Women like Diane Nash, who became influential in the civil rights movements of the 1960s, grew up in Chicago’s South Side during the time period covered by this book. Image Source: http://www.apbspeakers.com/speaker/diane-nash
The election of Barack Obama to the White House in 2008, or more particularly the move of three generations of African-American women from Chicago’s South Side into the White House, begins and ends this book. Chatelain tells of an instance in 2009 when she was a Girl Scouts Pathways volunteer in Oklahoma: she asked a few current affairs questions related to Obama’s election and was greeted by an outpouring of knowledge and excitement. Chatelain concludes that ‘While the adults around them celebrated the election of a black president…the girls reveled in the presence of two black girls – just like them – living in the White House’ . This book considers the challenges, disappointments, and search for security faced by girls in Chicago in the early twentieth century, and that this search for acceptance is something that girls nowadays still grapple with.
President Barack Obama, First Lady Michelle Obama, and their daughters, Sasha and Malia, sit for a family portrait in the Oval Office, Dec. 11, 2011. (Official White House Photo by Pete Souza)

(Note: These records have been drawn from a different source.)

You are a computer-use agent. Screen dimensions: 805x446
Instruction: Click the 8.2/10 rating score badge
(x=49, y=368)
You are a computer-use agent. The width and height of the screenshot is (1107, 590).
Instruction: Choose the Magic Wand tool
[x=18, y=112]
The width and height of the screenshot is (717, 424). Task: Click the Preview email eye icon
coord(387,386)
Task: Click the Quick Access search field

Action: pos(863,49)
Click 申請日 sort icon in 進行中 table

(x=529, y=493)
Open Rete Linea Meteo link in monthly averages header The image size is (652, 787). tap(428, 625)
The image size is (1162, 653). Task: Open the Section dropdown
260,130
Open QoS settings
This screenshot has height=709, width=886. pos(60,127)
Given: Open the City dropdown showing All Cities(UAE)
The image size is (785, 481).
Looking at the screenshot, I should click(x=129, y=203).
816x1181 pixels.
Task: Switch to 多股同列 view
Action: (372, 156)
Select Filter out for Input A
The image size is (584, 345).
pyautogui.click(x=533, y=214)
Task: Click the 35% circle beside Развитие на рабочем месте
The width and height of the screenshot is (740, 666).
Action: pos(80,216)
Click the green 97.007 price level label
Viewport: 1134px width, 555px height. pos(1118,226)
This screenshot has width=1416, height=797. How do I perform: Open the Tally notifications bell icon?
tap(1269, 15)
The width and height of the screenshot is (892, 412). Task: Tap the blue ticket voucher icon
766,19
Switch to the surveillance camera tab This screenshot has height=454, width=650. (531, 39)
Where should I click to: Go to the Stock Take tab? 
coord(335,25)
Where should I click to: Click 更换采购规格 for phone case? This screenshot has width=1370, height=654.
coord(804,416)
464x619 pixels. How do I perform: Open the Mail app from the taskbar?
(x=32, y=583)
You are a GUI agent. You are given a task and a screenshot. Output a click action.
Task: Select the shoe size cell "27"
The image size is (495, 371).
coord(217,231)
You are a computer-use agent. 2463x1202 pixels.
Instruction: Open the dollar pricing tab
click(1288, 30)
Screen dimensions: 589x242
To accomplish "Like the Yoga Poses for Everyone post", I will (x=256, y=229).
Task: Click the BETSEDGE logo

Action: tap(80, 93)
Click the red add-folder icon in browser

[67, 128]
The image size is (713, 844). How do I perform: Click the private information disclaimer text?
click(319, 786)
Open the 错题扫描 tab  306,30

In her acknowledgements, Chatelain explains that this book began as her doctoral dissertation, inspired by the question: ‘What about girls?’ This book sets forward the challenge for others to follow in her stead. South Side Girls is a fascinating and important exploration of the ways that black girlhood was envisioned within Chicago society during the Great Migration. Chatelain guides the reader through some of the different organisations, cultures, and pressures that impacted on black female identity and representation over forty years. It is a work that should be read by academics and non-academics alike, and Chatelain’s writing and interaction with the historiography and theory allows for this. The worlds that these girls inhabited are contextualised and provide a particularly useful history to the current manifestations of the civil rights movement and questions of privilege.